[EXERCISE PROMPT]: Format the lines as a JSON list of strings, one string per line, starting with the line containing "You are a computer-use" and going on through the line containing "tap(112, 81)", both included. Leave out blank lines and the pictures.

[Begin THE RECORDS]

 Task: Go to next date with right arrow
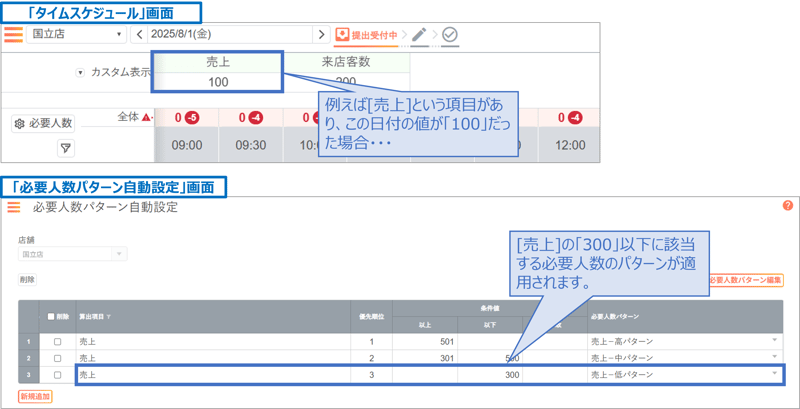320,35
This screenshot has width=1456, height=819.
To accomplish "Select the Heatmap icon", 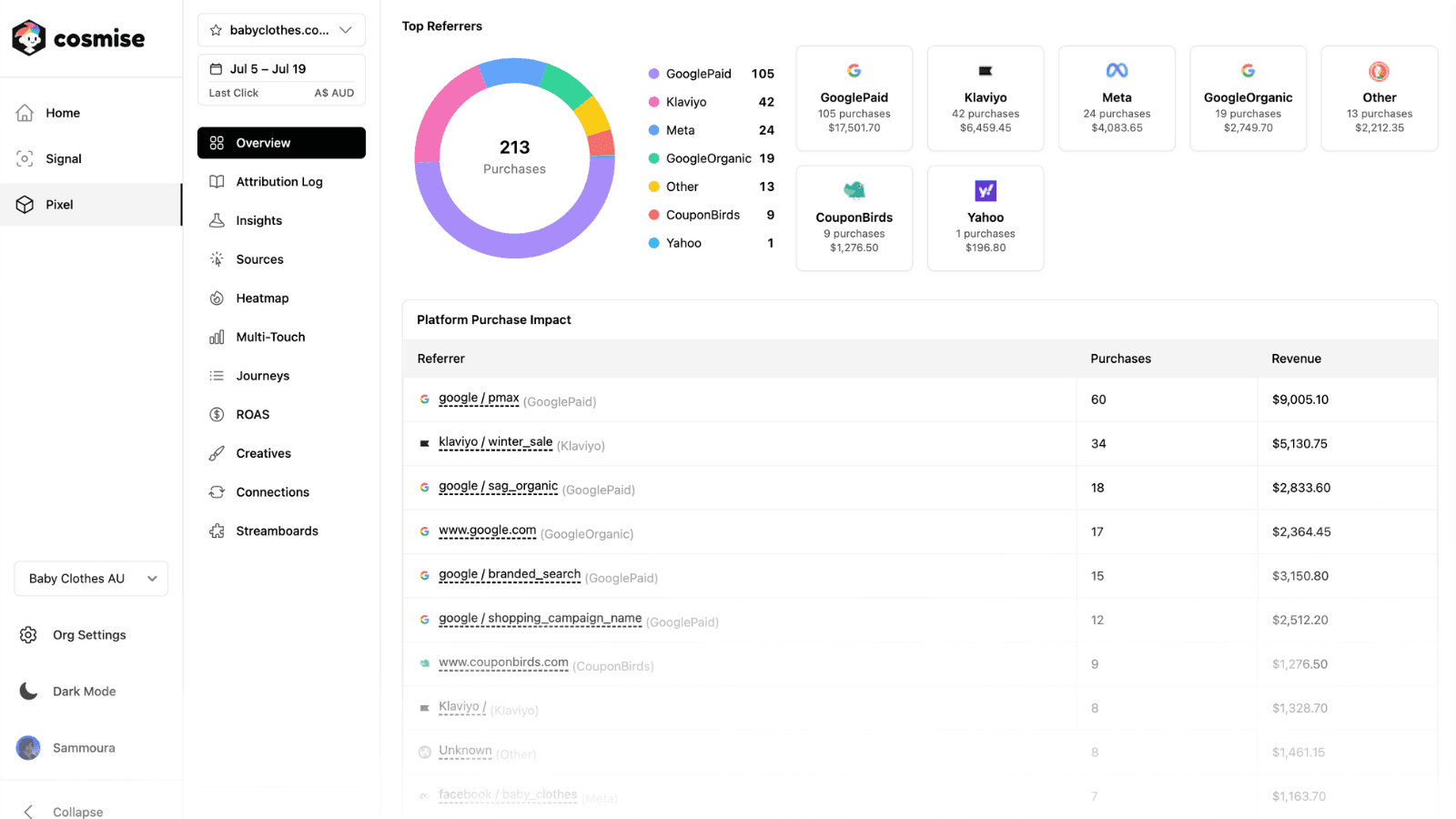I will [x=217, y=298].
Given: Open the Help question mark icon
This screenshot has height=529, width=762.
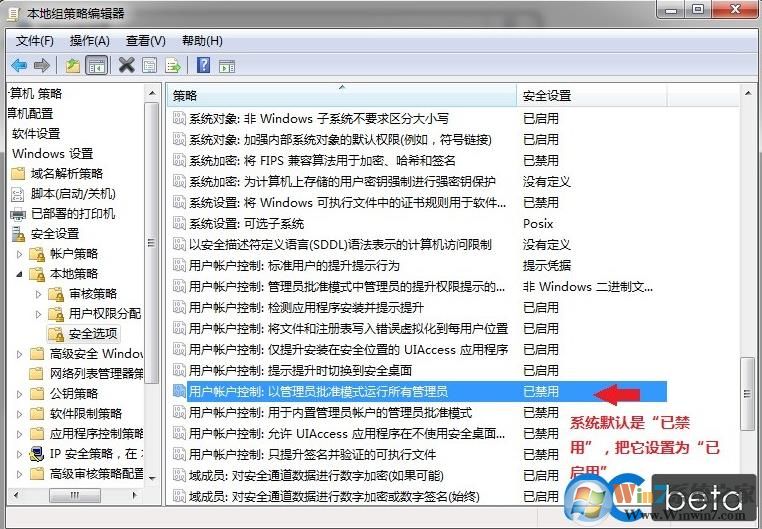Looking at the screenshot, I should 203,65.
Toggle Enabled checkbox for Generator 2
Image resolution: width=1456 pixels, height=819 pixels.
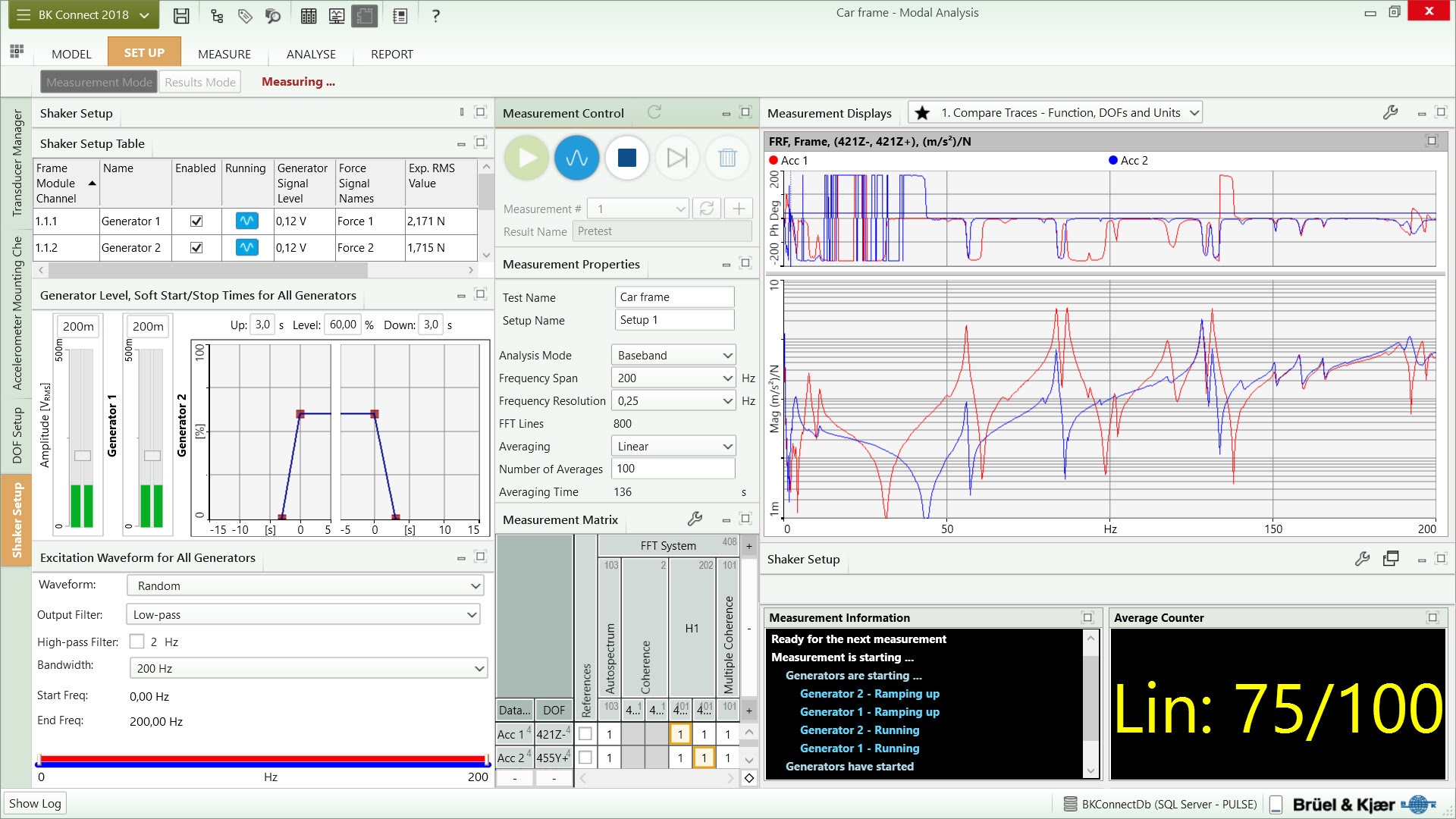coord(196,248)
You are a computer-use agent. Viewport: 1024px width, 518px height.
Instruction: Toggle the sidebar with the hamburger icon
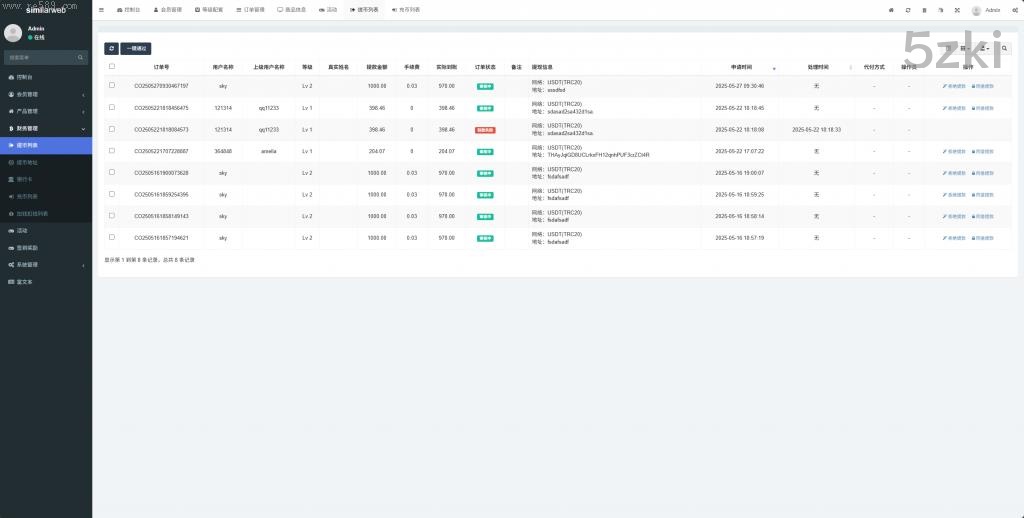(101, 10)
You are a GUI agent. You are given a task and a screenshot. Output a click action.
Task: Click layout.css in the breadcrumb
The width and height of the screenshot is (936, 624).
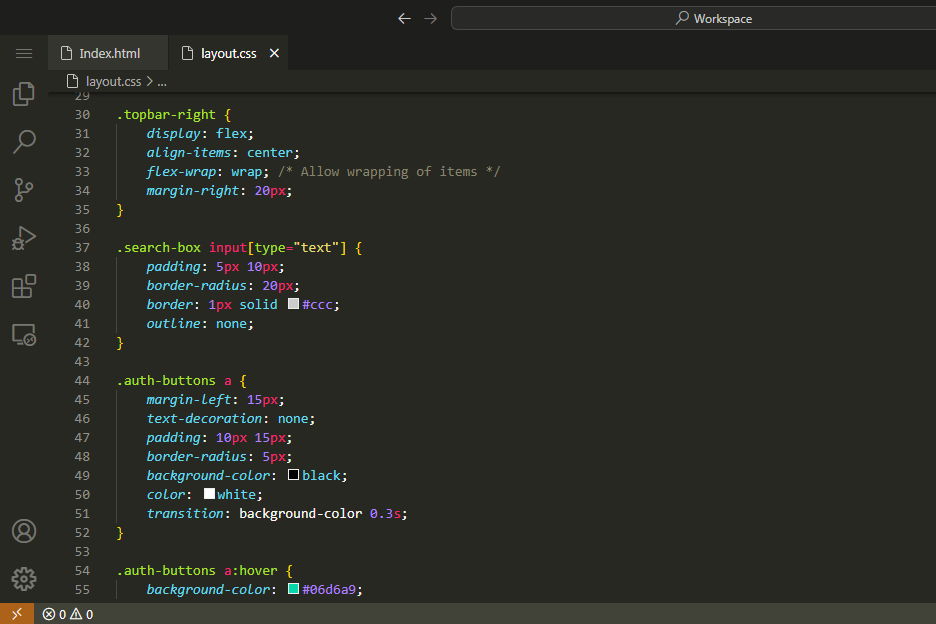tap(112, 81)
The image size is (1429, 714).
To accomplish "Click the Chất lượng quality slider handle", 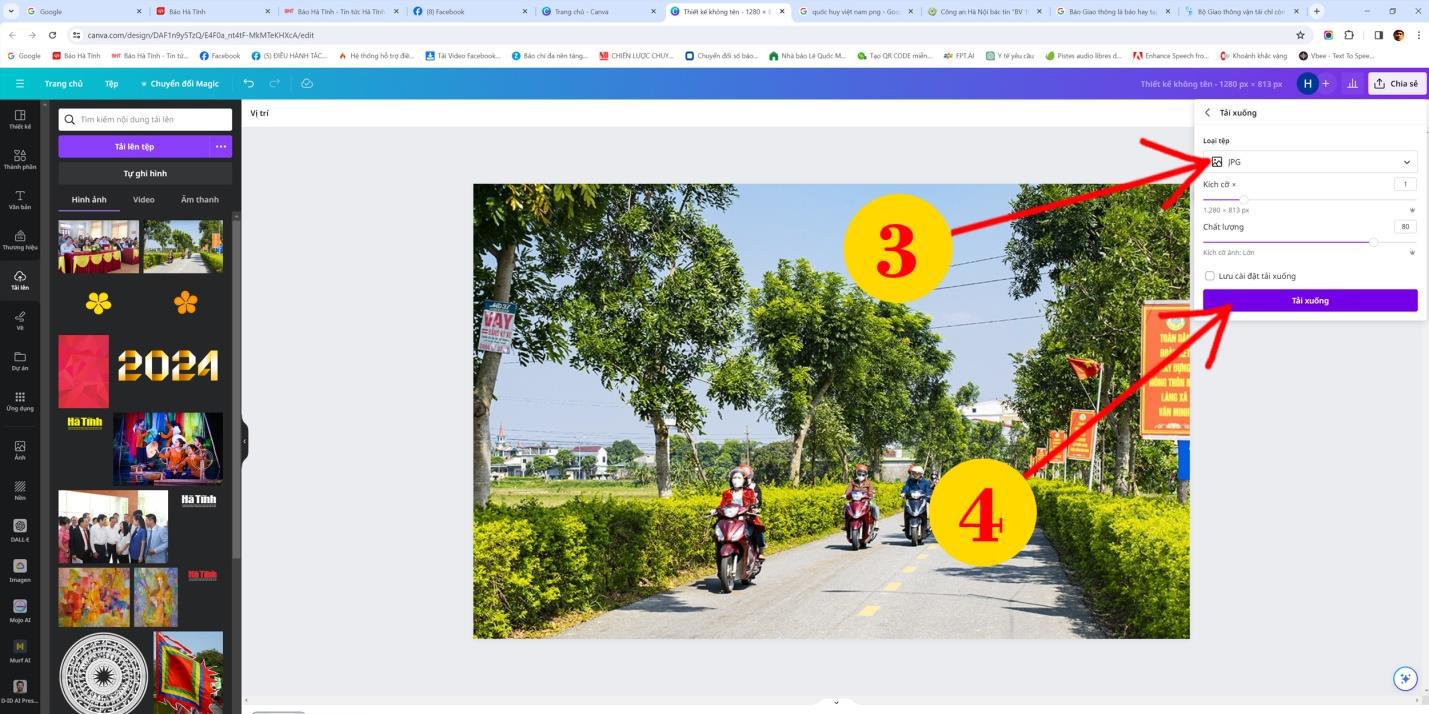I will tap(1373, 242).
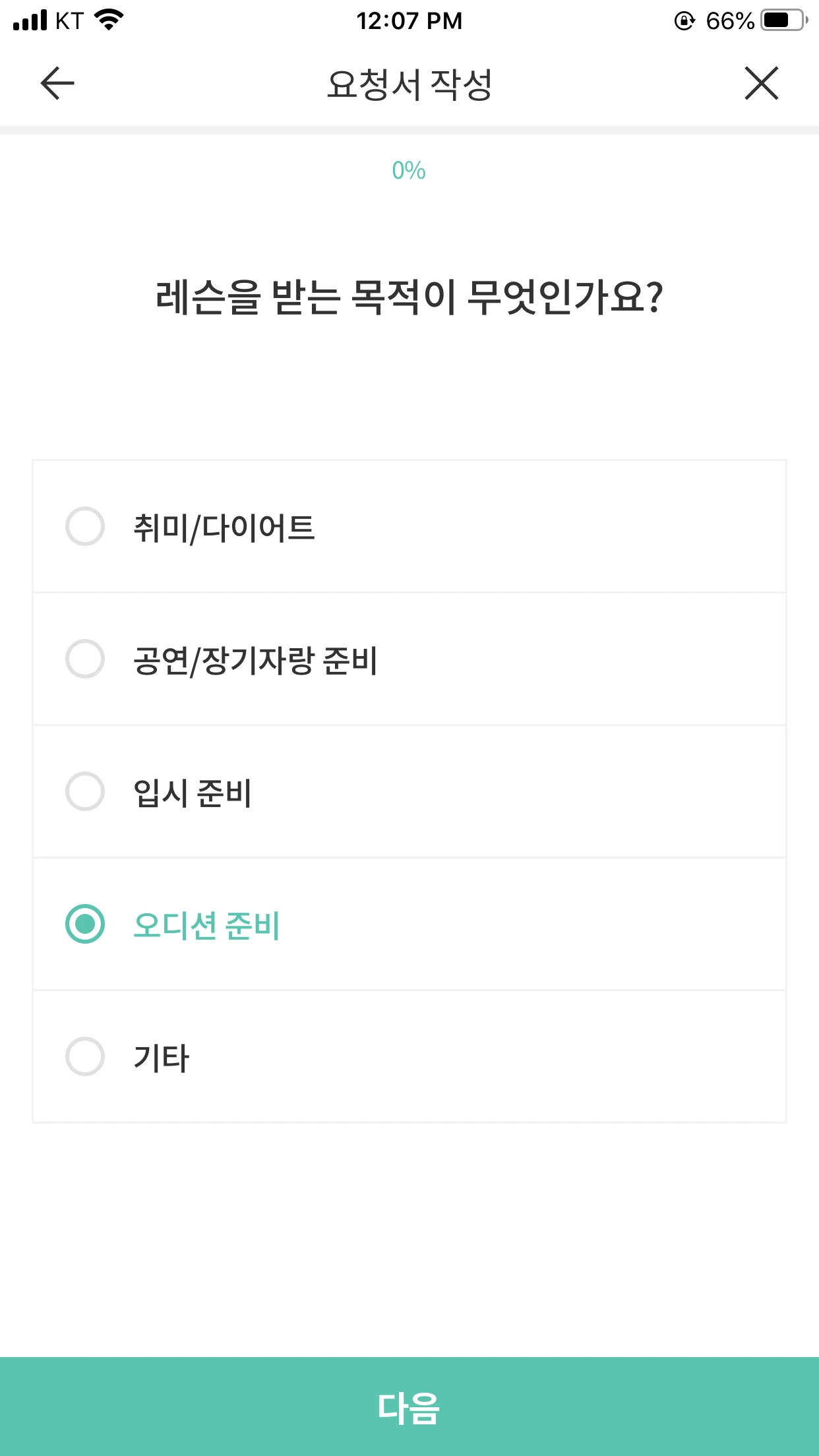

[End THE RECORDS]

[EXERCISE RESULT]:
[
  "You are a computer-use agent. Viewport: 1024px width, 518px height.",
  "Instruction: Toggle the sidebar with the hamburger icon",
  "(101, 10)",
  "You are a GUI agent. You are given a task and a screenshot. Output a click action.",
  "Task: Click layout.css in the breadcrumb",
  "The width and height of the screenshot is (936, 624).",
  "tap(112, 81)"
]